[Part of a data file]

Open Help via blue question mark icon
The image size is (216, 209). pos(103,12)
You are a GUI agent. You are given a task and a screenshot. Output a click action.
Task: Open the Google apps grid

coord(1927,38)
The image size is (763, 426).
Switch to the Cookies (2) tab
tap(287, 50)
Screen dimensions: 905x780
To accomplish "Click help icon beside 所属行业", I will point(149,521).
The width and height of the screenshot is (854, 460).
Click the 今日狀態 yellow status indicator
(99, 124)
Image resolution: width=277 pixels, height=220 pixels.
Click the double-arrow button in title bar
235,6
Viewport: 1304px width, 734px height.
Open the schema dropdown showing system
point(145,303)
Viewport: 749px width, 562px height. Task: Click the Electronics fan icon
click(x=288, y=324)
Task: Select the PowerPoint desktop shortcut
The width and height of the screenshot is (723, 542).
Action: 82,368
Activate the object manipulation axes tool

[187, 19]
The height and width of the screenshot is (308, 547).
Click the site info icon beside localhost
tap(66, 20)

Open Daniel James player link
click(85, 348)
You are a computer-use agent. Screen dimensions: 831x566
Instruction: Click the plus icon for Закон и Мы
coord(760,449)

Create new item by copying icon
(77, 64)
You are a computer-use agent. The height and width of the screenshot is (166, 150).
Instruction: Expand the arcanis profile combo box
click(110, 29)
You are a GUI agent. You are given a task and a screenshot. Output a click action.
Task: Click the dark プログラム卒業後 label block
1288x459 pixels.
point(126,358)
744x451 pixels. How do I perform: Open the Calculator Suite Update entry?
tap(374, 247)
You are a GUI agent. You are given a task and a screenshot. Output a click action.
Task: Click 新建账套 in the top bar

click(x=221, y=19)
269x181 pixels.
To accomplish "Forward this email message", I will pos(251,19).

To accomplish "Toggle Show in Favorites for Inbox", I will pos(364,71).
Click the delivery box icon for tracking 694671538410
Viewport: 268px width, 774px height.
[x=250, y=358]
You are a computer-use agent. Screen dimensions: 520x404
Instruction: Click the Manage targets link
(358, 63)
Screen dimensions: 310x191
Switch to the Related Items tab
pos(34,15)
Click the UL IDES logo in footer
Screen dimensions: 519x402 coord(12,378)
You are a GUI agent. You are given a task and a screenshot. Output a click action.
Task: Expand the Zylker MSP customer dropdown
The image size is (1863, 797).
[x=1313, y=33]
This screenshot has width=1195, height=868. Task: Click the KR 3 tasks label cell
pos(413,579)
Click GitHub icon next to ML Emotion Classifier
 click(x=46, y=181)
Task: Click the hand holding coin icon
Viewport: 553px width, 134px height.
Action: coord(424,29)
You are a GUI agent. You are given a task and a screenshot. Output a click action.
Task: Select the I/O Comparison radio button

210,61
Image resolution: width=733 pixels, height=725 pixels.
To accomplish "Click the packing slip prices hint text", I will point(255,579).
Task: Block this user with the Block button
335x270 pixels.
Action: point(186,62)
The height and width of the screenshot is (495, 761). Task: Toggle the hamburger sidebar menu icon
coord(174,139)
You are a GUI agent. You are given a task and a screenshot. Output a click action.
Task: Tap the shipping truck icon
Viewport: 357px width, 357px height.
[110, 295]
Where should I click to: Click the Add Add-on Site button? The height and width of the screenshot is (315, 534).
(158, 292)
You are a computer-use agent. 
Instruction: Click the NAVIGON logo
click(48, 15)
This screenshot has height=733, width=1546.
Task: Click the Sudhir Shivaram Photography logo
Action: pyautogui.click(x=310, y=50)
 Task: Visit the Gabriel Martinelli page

What is being asked: Extract every line above, reproducing each one verbatim and in its original order.

Full solution:
Open Help via blue question mark icon
The image size is (216, 209). pos(103,12)
You are a GUI agent. You are given a task and a screenshot. Output a click action.
Task: Open the Google apps grid

coord(1927,38)
The image size is (763, 426).
Switch to the Cookies (2) tab
tap(287, 50)
Screen dimensions: 905x780
To accomplish "Click help icon beside 所属行业", I will point(149,521).
The width and height of the screenshot is (854, 460).
Click the 今日狀態 yellow status indicator
(99, 124)
Image resolution: width=277 pixels, height=220 pixels.
Click the double-arrow button in title bar
235,6
Viewport: 1304px width, 734px height.
Open the schema dropdown showing system
point(145,303)
Viewport: 749px width, 562px height. Task: Click the Electronics fan icon
click(x=288, y=324)
Task: Select the PowerPoint desktop shortcut
The width and height of the screenshot is (723, 542).
Action: 82,368
Activate the object manipulation axes tool

[187, 19]
The height and width of the screenshot is (308, 547).
Click the site info icon beside localhost
tap(66, 20)

Open Daniel James player link
click(85, 348)
You are a computer-use agent. Screen dimensions: 831x566
Instruction: Click the plus icon for Закон и Мы
coord(760,449)

Create new item by copying icon
(77, 64)
You are a computer-use agent. The height and width of the screenshot is (166, 150).
Instruction: Expand the arcanis profile combo box
click(110, 29)
You are a GUI agent. You are given a task and a screenshot. Output a click action.
Task: Click the dark プログラム卒業後 label block
1288x459 pixels.
point(126,358)
744x451 pixels. How do I perform: Open the Calculator Suite Update entry?
tap(374, 247)
You are a GUI agent. You are given a task and a screenshot. Output a click action.
Task: Click 新建账套 in the top bar

click(x=221, y=19)
269x181 pixels.
To accomplish "Forward this email message", I will pos(251,19).

To accomplish "Toggle Show in Favorites for Inbox", I will pos(364,71).
Click the delivery box icon for tracking 694671538410
Viewport: 268px width, 774px height.
[x=250, y=358]
You are a computer-use agent. Screen dimensions: 520x404
Instruction: Click the Manage targets link
(358, 63)
Screen dimensions: 310x191
Switch to the Related Items tab
pos(34,15)
Click the UL IDES logo in footer
Screen dimensions: 519x402 coord(12,378)
You are a GUI agent. You are given a task and a screenshot. Output a click action.
Task: Expand the Zylker MSP customer dropdown
The image size is (1863, 797).
[x=1313, y=33]
This screenshot has width=1195, height=868. Task: Click the KR 3 tasks label cell
pos(413,579)
Click GitHub icon next to ML Emotion Classifier
 click(x=46, y=181)
Task: Click the hand holding coin icon
Viewport: 553px width, 134px height.
Action: coord(424,29)
You are a GUI agent. You are given a task and a screenshot. Output a click action.
Task: Select the I/O Comparison radio button

210,61
Image resolution: width=733 pixels, height=725 pixels.
To accomplish "Click the packing slip prices hint text", I will point(255,579).
Task: Block this user with the Block button
335x270 pixels.
Action: point(186,62)
The height and width of the screenshot is (495, 761). Task: Toggle the hamburger sidebar menu icon
coord(174,139)
You are a GUI agent. You are given a task and a screenshot. Output a click action.
Task: Tap the shipping truck icon
Viewport: 357px width, 357px height.
[110, 295]
Where should I click to: Click the Add Add-on Site button? The height and width of the screenshot is (315, 534).
(158, 292)
You are a computer-use agent. 
Instruction: Click the NAVIGON logo
click(48, 15)
This screenshot has height=733, width=1546.
Task: Click the Sudhir Shivaram Photography logo
Action: pyautogui.click(x=310, y=50)
 Task: Visit the Gabriel Martinelli page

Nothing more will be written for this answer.